I'm getting much slower response times in a setup with multiple app servers behind an HAProxy load balancer, versus the same setup with just a single app server behind the same load balancer. I've setup profiling per recommendations from this mailing list. [1] is the call graph of a particularly long request. [2] is a graph showing requests over many page loads, with the better-performing yellow dots/line being the single app server. The worst-performing color is with profiling turned on.

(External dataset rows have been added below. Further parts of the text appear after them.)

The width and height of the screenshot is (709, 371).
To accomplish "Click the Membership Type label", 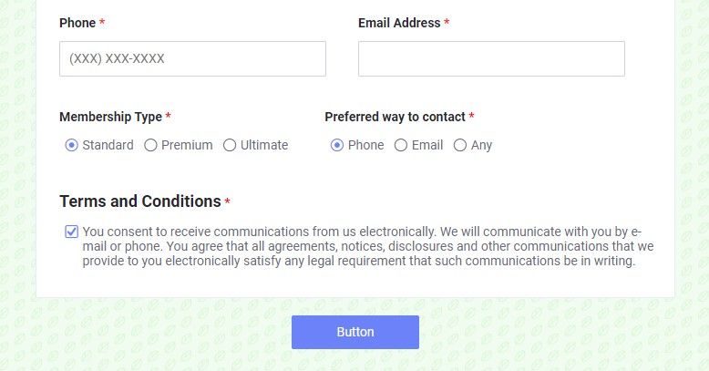I will coord(111,118).
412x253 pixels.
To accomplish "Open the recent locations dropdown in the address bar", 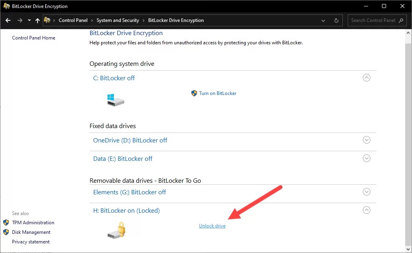I will pos(323,20).
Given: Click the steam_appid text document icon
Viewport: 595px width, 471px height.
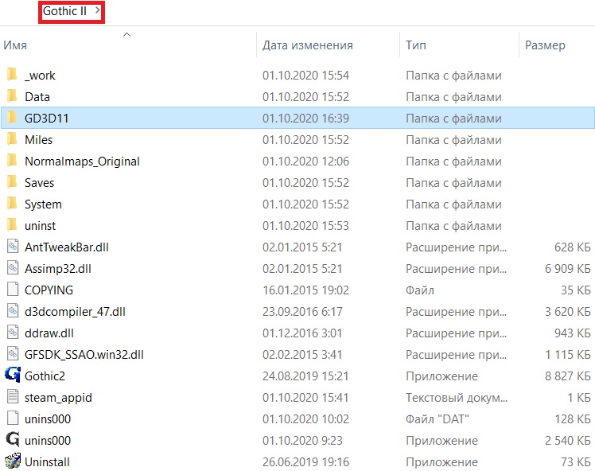Looking at the screenshot, I should [12, 397].
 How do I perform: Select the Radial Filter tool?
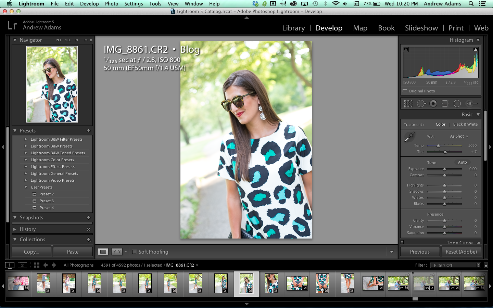pyautogui.click(x=457, y=104)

This gist [3] has my LocalSettings.php from both app servers and the included Extensions.php.
Can anyone help me figure this out? Anything else I can provide or certain things I should test?
Thanks, James
[1] https://gist.githubusercontent.com/jamesmontalvo3/5adf207623454c9eff98e93152...

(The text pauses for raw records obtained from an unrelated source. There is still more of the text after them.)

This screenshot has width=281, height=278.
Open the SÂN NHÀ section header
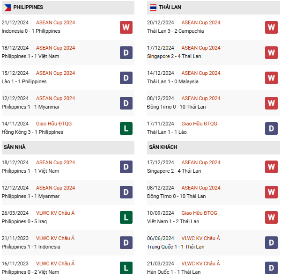(15, 147)
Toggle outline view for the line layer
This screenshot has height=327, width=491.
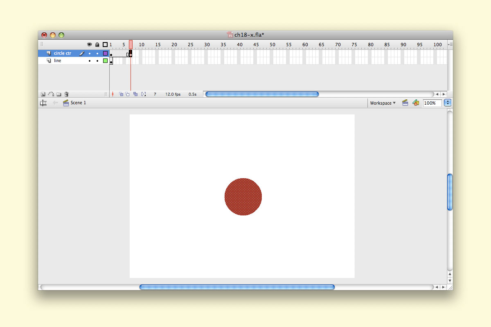[x=105, y=61]
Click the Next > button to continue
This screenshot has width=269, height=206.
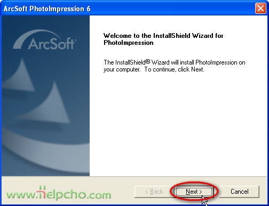click(194, 192)
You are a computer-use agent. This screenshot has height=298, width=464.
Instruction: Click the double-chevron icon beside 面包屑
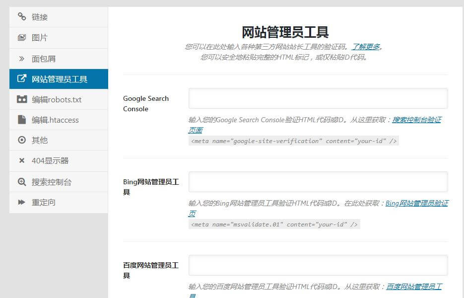coord(21,59)
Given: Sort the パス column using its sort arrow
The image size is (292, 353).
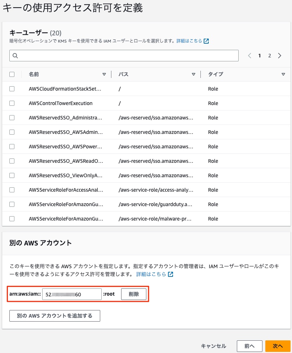Looking at the screenshot, I should (193, 74).
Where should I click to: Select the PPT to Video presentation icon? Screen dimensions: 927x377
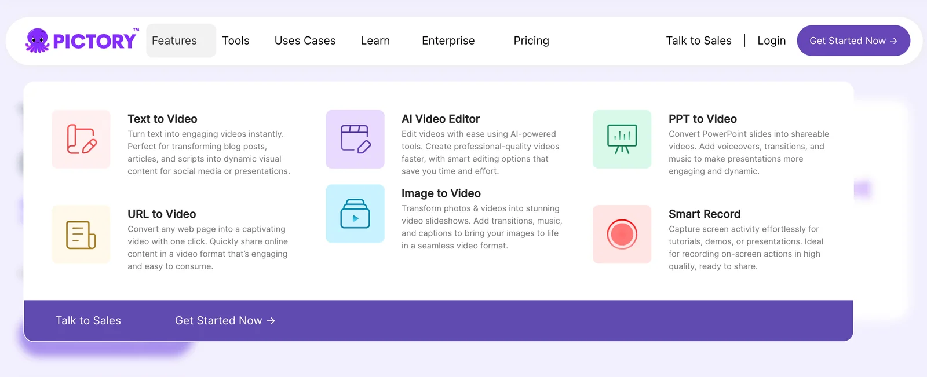[x=622, y=140]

[2] https://gist.githubusercontent.com/jamesmontalvo3/5adf207623454c9eff98e93152...
[3] https://gist.github.com/jamesmontalvo3/5adf207623454c9eff98e93152b43108
Some more data, in case anyone can help me figure this out...
When running multiple app servers the request for `load.php?debug=false&lang=en&modules=startup&only=scripts&skin=vector` often was very long (10-30 seconds). So I did several requests for just this (not as part of a page request) on both single-app-server and double-app-server configurations and found no difference. The first request on each took a long time (assuming building cache), but subsequent requests all took an okay time (~1.7 seconds...not great but consistent across my setups). So it doesn't appear to be something about that particular request, but perhaps to do with the dynamics of multiple requests occurring? Scott Ananian mentioned that it may be a lock issue, but I haven't been able to find any info on this.

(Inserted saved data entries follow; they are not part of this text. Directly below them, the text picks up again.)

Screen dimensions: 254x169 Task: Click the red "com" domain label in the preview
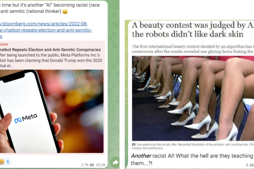point(4,44)
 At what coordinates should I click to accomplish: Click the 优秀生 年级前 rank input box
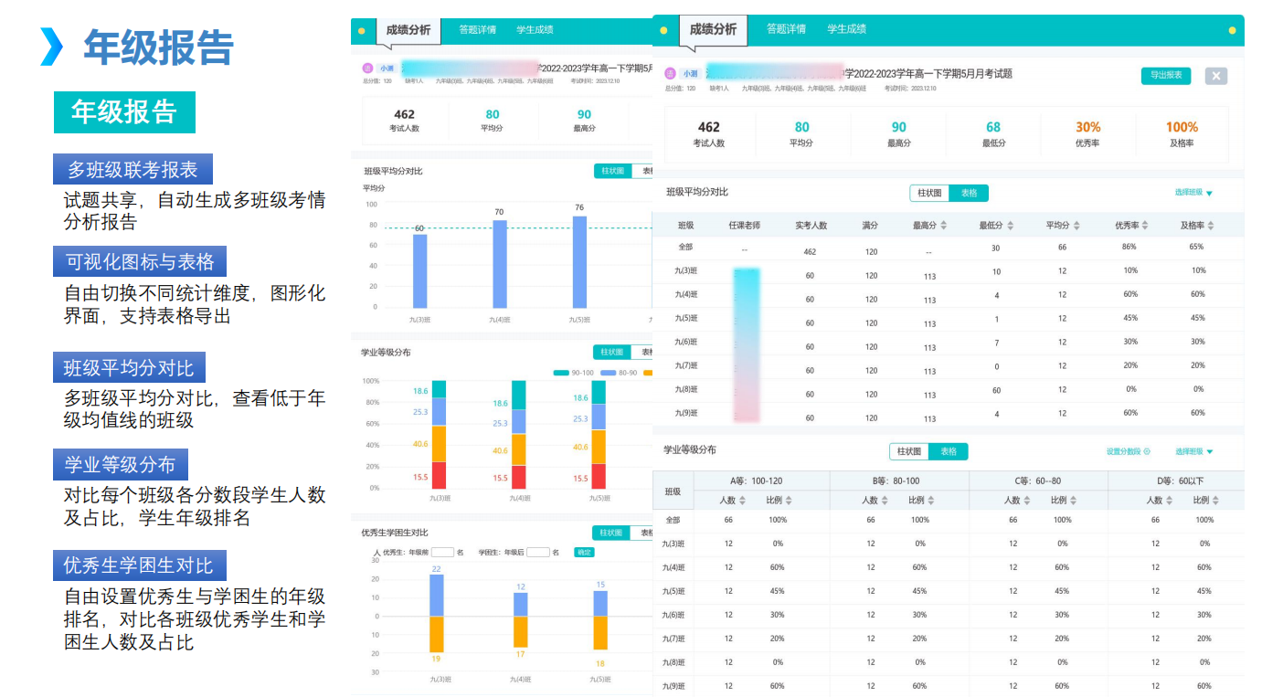point(442,553)
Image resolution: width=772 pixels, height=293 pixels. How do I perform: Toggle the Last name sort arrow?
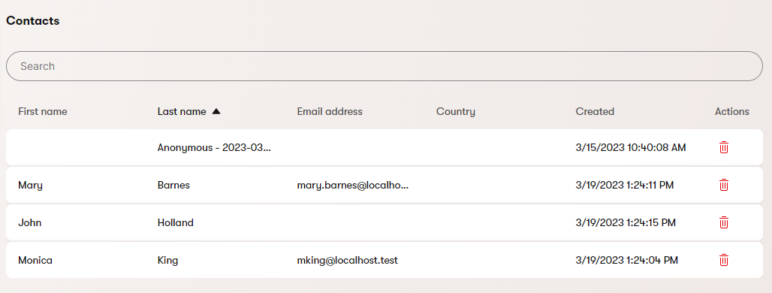pos(216,111)
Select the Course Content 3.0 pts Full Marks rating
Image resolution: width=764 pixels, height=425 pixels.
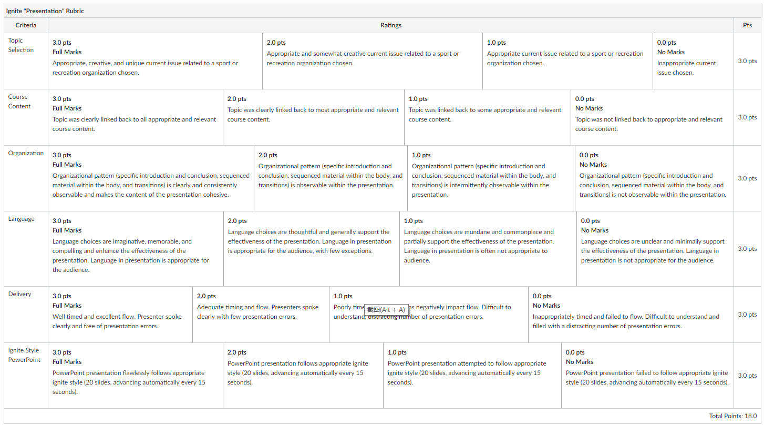136,117
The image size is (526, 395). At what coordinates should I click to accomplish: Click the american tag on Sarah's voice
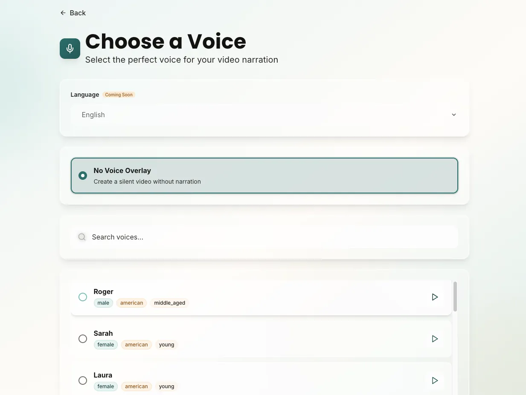[136, 344]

Next I tried just loading the Main Page in both 1-app and 2-app setups, and pulled from the Apache logs the request time, whether it was app server 1 or 2, and the requested URL, and sorted it alphabetically (to make all the requests line up). A graph of the times is at [1]. Raw data can be found at [2]. It clearly shows that 5 of the 11 requests are significantly slower with 2 app servers.
Can anyone help me with what might be going wrong, or how I could troubleshoot this?
Thanks, James
[1] https://gist.github.com/jamesmontalvo3/5adf207623454c9eff98e93152b431 08/raw/89e567e238696c3cfaa3fb5ff1d987fda4d9f24c/Comparison-of-Main-Page.png
[2] https://gist.github.com/jamesmontalvo3/5adf207623454c9eff98e93152b431 08#file-comparison-of-main-page-md
On Mon, Jun 12, 2017 at 7:40 PM, James Montalvo jamesmontalvo3@gmail.com wrote:
Follow on to previous email chain improperly named "Setting up multiple Parsoid servers behind load balancer".
I'm getting much slower response times in a setup with multiple app servers behind an HAProxy load balancer, versus the same setup with just a single app server behind the same load balancer. I've setup profiling per recommendations from this mailing list. [1] is the call graph of a particularly long request. [2] is a graph showing requests over many page loads, with the better-performing yellow dots/line being the single app server. The worst-performing color is with profiling turned on.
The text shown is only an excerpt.